[[ Input records, beginning ]]
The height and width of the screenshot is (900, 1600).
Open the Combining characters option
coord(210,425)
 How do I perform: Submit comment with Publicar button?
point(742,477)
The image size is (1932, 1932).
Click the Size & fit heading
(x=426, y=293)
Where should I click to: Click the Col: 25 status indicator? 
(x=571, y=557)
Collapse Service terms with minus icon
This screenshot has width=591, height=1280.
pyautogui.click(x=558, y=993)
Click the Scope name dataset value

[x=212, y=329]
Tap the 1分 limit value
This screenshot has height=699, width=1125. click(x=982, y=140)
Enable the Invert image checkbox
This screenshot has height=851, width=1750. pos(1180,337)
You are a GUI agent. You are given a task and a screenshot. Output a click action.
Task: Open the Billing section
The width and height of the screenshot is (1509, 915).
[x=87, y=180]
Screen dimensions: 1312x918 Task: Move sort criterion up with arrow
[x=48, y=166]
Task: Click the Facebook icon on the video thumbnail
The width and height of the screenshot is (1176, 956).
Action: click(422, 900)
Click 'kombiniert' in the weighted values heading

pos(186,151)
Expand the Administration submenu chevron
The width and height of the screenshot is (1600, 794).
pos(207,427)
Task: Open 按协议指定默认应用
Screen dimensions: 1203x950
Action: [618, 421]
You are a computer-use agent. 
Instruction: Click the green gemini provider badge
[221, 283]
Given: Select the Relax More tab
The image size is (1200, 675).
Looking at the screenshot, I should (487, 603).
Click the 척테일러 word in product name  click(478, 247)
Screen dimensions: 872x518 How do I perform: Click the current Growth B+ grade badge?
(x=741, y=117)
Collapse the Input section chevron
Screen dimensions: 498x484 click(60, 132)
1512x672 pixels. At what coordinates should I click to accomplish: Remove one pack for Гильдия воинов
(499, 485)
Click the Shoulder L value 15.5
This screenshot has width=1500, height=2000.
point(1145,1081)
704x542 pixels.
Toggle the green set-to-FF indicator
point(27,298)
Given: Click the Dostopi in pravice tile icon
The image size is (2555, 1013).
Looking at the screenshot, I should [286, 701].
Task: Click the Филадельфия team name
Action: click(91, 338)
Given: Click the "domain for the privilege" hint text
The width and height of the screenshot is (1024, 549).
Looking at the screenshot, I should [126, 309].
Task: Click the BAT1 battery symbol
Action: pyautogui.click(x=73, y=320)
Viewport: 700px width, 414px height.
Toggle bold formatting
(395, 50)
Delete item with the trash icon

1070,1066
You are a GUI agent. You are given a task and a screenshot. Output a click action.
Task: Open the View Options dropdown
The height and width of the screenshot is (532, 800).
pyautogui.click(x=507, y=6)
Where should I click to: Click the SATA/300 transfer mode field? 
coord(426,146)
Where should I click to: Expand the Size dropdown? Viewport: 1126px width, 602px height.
[[ Input records, end ]]
• _Task statement_
Restate, word for word and without additions, every line from the top of the listing above through the line that contains "Task: Open the Billing section".

• _Solution for this task_
The height and width of the screenshot is (900, 1600).
Open the Combining characters option
coord(210,425)
 How do I perform: Submit comment with Publicar button?
point(742,477)
The image size is (1932, 1932).
Click the Size & fit heading
(x=426, y=293)
Where should I click to: Click the Col: 25 status indicator? 
(x=571, y=557)
Collapse Service terms with minus icon
This screenshot has width=591, height=1280.
pyautogui.click(x=558, y=993)
Click the Scope name dataset value

[x=212, y=329]
Tap the 1分 limit value
This screenshot has height=699, width=1125. click(x=982, y=140)
Enable the Invert image checkbox
This screenshot has height=851, width=1750. pos(1180,337)
You are a GUI agent. You are given a task and a screenshot. Output a click action.
Task: Open the Billing section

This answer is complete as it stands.